--- begin Source text ---

The Call of God
Haggai 1:7
Thus said the LORD of hosts; Consider your ways.


I. THE PERSON WHO ISSUES THIS COMMAND. Note the Divine character of the speaker. The "Lord of hosts." This name, containing in it every perfection, commands our regard and challenges our awe. Omnipotence, omniscience, and unlimited authority unite their beams in one blaze of glory in this truly august character, "The Lord of hosts."

II. THE COMMAND ITSELF. "Consider your ways." Fix your thoughts upon them with diligence, earnestness, and heart application. Be honest with yourselves, serious and particular in the inquiry into your real character in the sight of God. The command implies that —

1. God has given to us a revelation of His will as the rule of our duty, and the standard by which we are to examine our conduct. The Scriptures form the directory and rule by which we are to try our ways, and which God has in mercy given to us by His own revelation for this purpose.

--- end Source text ---
--- begin Information given ---

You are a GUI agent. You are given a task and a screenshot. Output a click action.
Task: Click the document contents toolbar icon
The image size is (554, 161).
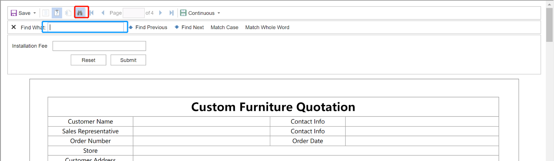click(46, 13)
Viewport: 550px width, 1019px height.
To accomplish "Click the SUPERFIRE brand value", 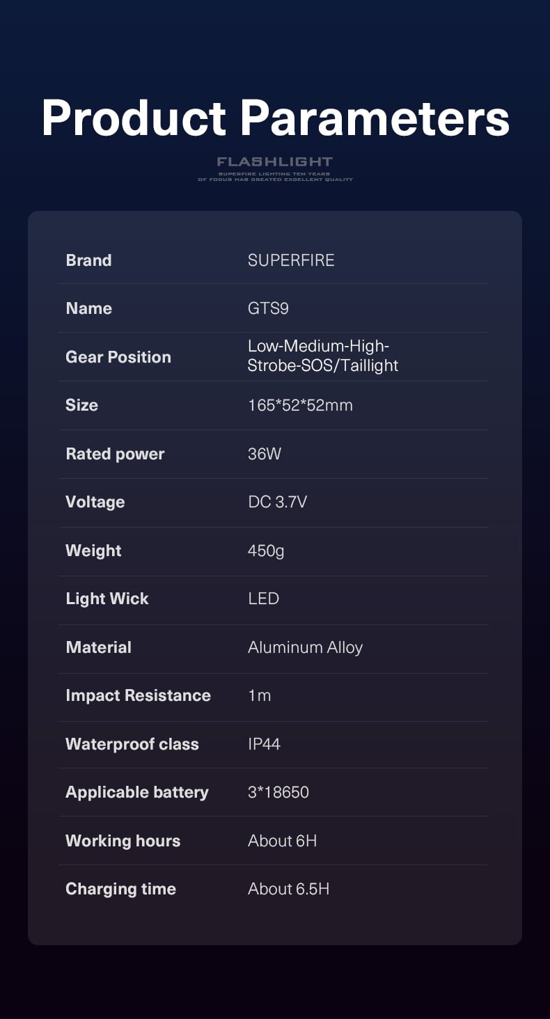I will pyautogui.click(x=291, y=260).
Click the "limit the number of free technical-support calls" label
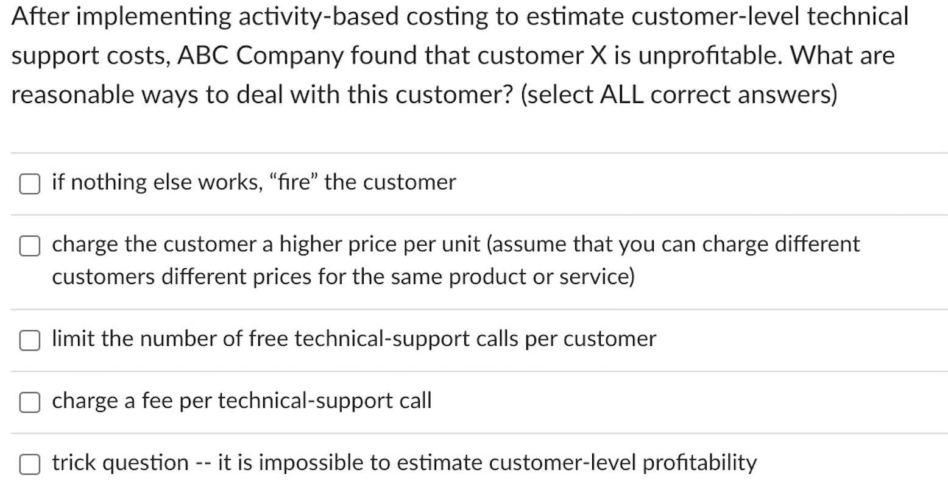Screen dimensions: 948x495 (353, 339)
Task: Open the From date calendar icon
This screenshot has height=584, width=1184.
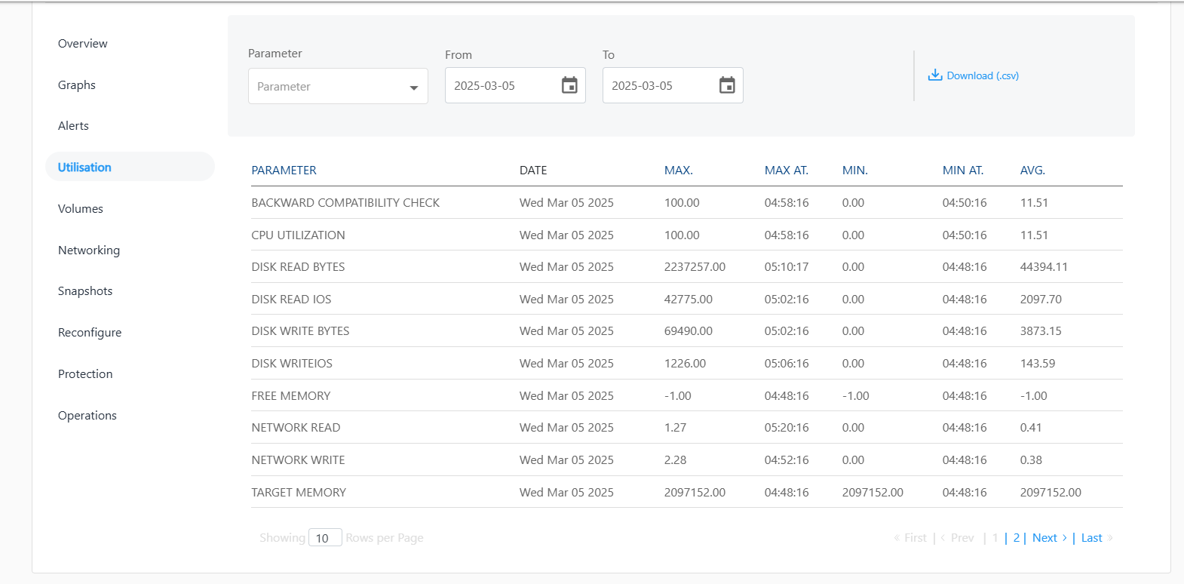Action: pyautogui.click(x=569, y=85)
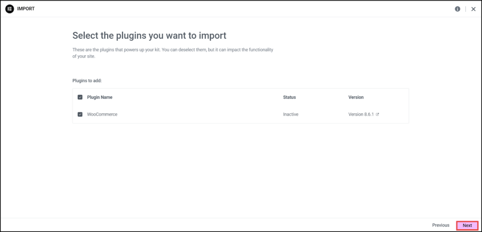Click the 'Select the plugins' heading
Image resolution: width=482 pixels, height=232 pixels.
tap(149, 35)
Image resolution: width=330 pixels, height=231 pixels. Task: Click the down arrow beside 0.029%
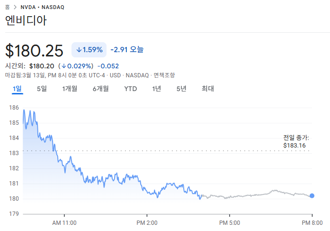63,66
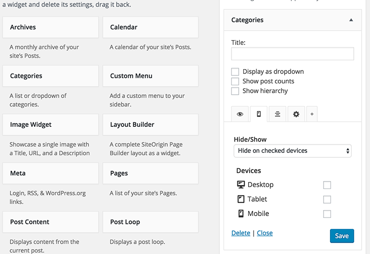Save the Categories widget settings
The height and width of the screenshot is (254, 370).
(341, 236)
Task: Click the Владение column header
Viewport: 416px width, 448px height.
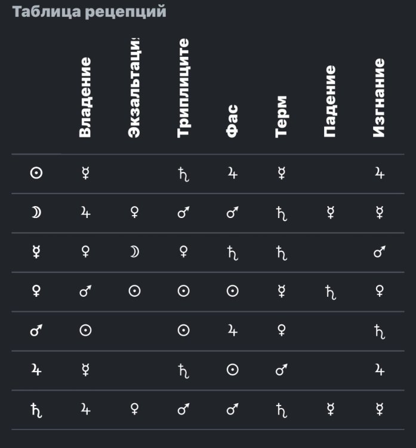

--- end Information given ---

• _What to work on_
(1) Copy the sermon outline from "II. THE COMMAND" to "for this purpose.".
(2) Repeat the entries word for word from the line with "Task: Open the From date calendar icon" through the end of the entries, omitting the pictures.
The sermon outline and the entries are independent of each other.

• _Solutions per task_
(1)
II. THE COMMAND ITSELF. "Consider your ways." Fix your thoughts upon them with diligence, earnestness, and heart application. Be honest with yourselves, serious and particular in the inquiry into your real character in the sight of God. The command implies that —

1. God has given to us a revelation of His will as the rule of our duty, and the standard by which we are to examine our conduct. The Scriptures form the directory and rule by which we are to try our ways, and which God has in mercy given to us by His own revelation for this purpose.

(2)
Task: Open the From date calendar icon
This screenshot has height=584, width=1184.
Action: pyautogui.click(x=569, y=85)
Click the 'Select the plugins' heading
Image resolution: width=482 pixels, height=232 pixels.
tap(149, 35)
Image resolution: width=330 pixels, height=231 pixels. Task: Click the down arrow beside 0.029%
63,66
Save the Categories widget settings
The height and width of the screenshot is (254, 370).
(341, 236)
Task: Click the Владение column header
Viewport: 416px width, 448px height.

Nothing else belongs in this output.